=== EXERCISE GOAL ===
The output must match the entries below exactly.
________________________________________
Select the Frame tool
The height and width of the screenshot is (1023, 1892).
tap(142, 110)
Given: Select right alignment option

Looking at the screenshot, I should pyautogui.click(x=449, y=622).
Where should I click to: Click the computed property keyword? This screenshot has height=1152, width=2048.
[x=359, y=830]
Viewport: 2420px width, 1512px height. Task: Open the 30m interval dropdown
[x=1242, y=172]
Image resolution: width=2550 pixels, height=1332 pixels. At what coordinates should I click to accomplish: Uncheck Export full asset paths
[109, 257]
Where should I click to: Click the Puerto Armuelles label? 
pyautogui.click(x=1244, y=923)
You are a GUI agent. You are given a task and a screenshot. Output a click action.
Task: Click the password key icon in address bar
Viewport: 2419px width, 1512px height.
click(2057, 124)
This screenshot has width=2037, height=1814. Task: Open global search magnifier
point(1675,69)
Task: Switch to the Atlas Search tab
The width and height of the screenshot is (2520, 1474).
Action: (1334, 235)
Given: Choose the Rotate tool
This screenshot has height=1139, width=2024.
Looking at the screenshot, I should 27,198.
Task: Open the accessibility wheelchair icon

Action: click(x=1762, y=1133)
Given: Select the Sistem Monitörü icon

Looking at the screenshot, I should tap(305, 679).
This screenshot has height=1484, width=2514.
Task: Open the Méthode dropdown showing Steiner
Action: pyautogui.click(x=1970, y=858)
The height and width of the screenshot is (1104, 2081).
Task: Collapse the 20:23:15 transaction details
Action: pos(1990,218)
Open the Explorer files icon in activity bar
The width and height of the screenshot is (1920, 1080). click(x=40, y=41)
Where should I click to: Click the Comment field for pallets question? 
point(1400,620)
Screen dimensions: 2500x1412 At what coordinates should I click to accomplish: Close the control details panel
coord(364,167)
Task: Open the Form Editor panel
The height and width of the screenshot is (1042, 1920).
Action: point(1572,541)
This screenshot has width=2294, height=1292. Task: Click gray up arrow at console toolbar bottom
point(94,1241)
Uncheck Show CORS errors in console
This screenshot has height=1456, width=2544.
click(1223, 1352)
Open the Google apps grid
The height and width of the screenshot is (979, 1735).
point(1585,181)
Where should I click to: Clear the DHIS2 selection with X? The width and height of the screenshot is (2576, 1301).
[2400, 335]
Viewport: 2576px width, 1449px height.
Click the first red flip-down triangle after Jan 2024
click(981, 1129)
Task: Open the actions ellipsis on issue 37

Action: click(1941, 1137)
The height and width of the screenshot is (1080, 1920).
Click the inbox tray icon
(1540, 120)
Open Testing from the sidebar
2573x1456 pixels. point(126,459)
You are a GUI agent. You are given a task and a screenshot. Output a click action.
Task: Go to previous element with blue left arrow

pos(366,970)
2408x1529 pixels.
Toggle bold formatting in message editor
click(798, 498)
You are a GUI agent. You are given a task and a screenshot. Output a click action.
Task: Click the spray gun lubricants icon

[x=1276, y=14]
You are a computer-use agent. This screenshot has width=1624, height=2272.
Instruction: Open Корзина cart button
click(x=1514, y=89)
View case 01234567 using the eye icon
________________________________________
=== WRITTEN ANSWER ===
Select the Frame tool
The height and width of the screenshot is (1023, 1892).
tap(142, 110)
Given: Select right alignment option

Looking at the screenshot, I should pyautogui.click(x=449, y=622).
Where should I click to: Click the computed property keyword? This screenshot has height=1152, width=2048.
[x=359, y=830]
Viewport: 2420px width, 1512px height. Task: Open the 30m interval dropdown
[x=1242, y=172]
Image resolution: width=2550 pixels, height=1332 pixels. At what coordinates should I click to accomplish: Uncheck Export full asset paths
[109, 257]
Where should I click to: Click the Puerto Armuelles label? 
pyautogui.click(x=1244, y=923)
You are a GUI agent. You are given a task and a screenshot. Output a click action.
Task: Click the password key icon in address bar
Viewport: 2419px width, 1512px height.
click(2057, 124)
This screenshot has width=2037, height=1814. Task: Open global search magnifier
point(1675,69)
Task: Switch to the Atlas Search tab
The width and height of the screenshot is (2520, 1474).
Action: (1334, 235)
Given: Choose the Rotate tool
This screenshot has height=1139, width=2024.
Looking at the screenshot, I should 27,198.
Task: Open the accessibility wheelchair icon

Action: click(x=1762, y=1133)
Given: Select the Sistem Monitörü icon

Looking at the screenshot, I should tap(305, 679).
This screenshot has height=1484, width=2514.
Task: Open the Méthode dropdown showing Steiner
Action: pyautogui.click(x=1970, y=858)
The height and width of the screenshot is (1104, 2081).
Task: Collapse the 20:23:15 transaction details
Action: pos(1990,218)
Open the Explorer files icon in activity bar
The width and height of the screenshot is (1920, 1080). click(x=40, y=41)
Where should I click to: Click the Comment field for pallets question? 
point(1400,620)
Screen dimensions: 2500x1412 At what coordinates should I click to accomplish: Close the control details panel
coord(364,167)
Task: Open the Form Editor panel
The height and width of the screenshot is (1042, 1920).
Action: point(1572,541)
This screenshot has width=2294, height=1292. Task: Click gray up arrow at console toolbar bottom
point(94,1241)
Uncheck Show CORS errors in console
This screenshot has height=1456, width=2544.
click(1223, 1352)
Open the Google apps grid
The height and width of the screenshot is (979, 1735).
point(1585,181)
Where should I click to: Clear the DHIS2 selection with X? The width and height of the screenshot is (2576, 1301).
[2400, 335]
Viewport: 2576px width, 1449px height.
Click the first red flip-down triangle after Jan 2024
click(981, 1129)
Task: Open the actions ellipsis on issue 37

Action: click(1941, 1137)
The height and width of the screenshot is (1080, 1920).
Click the inbox tray icon
(1540, 120)
Open Testing from the sidebar
2573x1456 pixels. point(126,459)
You are a GUI agent. You are given a task and a screenshot. Output a click action.
Task: Go to previous element with blue left arrow

pos(366,970)
2408x1529 pixels.
Toggle bold formatting in message editor
click(798, 498)
You are a GUI agent. You are given a task and a screenshot. Output a click action.
Task: Click the spray gun lubricants icon

[x=1276, y=14]
You are a computer-use agent. This screenshot has width=1624, height=2272.
Instruction: Open Корзина cart button
click(x=1514, y=89)
View case 01234567 using the eye icon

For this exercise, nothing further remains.